In my opinion, we have two classes of 'haves' - political and academic. The academics may occasionally disagree with the politically privileged class, but they aren't going to rock the boat too hard, after all, they have bills to pay too.

Ultimately it may be painful, but turning a social and academic tin ear toward the underlying social fabric will come back to bite the Powers that Be. I want to stress that a peaceful revolution is possible, and social media may be the salvation for that peace, but the spiritual hunger is there. It always has been and always will.
In the mix, I might add that religious fanaticism and heartless technological answers are getting old, fast.

The purpose of my link to The Revolution Will Not Be Televised, despite its age, was the fact that the point of the poem is real. Revolutions happen from within a culture. The leaders are simply spokesmen for the masses.
I don't know exactly how it will play out, but something spiritual and physical is working its way through the system, and I really think I'm being objective when I say this. It'll be interesting to see how the dust settles.

Rabbitdawg said, "There's widespread frustration over the elite's lies."

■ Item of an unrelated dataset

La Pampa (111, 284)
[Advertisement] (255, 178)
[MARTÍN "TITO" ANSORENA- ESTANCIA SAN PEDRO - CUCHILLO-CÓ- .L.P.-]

You can add there, scientist s fudging their data!

Rabbitdawg:
"It may take another generation, maybe two, but I doubt it will take much longer for the general public to become more comfortable and outspoken about their paranormal and spiritual experiences, Dawkins and Randi be damned."

Doubter:
"I hope you're right. Unfortunately there is no sign that any of this is leaking into the halls of academia in terms of the attitudes of the scientists and intellectuals who through our political system strongly influence public policy. This trend, if it exists, is also in direct conflict with the continued influence of the materialist/nihilist intellectual elite on our educational system, and with the apparent rise of fundamentalist religion. Big science and the universities remain staunchly materialist and toeing the line against heresy."

Rabbitdawg:
"Spiritual hunger is there. It always has been and always will.
In the mix, I might add that religious fanaticism and heartless technological answers are getting old, fast."

Those 3 quotations sum up my beliefs exactly. As an old fart I'm venerable enough to remember the days in which young people QUESTIONED AUTHORITY. The new generation of well educated youngsters seems to have EMBRACED authority.

OK, they may reject authority in the guise of Organised Religion - but only to submit to it again in the form of Organised Skepticism and/or Corporate Science. Randi has replaced Jesus; Dawkins has replaced Moses, and Newton's "Principia" plus Darwin's "Origin of Species" form the Old and New Testaments - Holy Books which must not be questioned. (Quantum physics is accepted, but only as an Apocryphal addition to the Scriptures.)

Yet - people continue to experience things which are contrary to the Scriptures of Scientism. And most people - certainly as they get older - have a spiritual yearning. New gadgets and gizmos eventually fail to fill the hole in the soul. (Oops - blasphemous 's' word, there!)

So there will come a time - and I think it will be soon - when young people are going to get back to doing what they're supposed to do, and question EVERYTHING. When that time comes, bright young minds will no more genuflect before Professors of the Public Understanding of Science, Media Skeptics and Pop Scientists, any more than they would submit to the pronouncements of the Pope.

And then we might slowly start to tunnel our way out of this materialist dead end.

The Revolution IS happening. Watch this recent video of Russell Brand, the recovering-addict, British comedian turned revolutionary. He articulates brilliantly the zeitgeist of the failure of democracy and the corporatocracy to reflect the needs of the common people. Brand shouts "It just isn't working!" At the end he is asked what gives him hope and his illuminating answer gave me more hope than I have gotten from any source ever!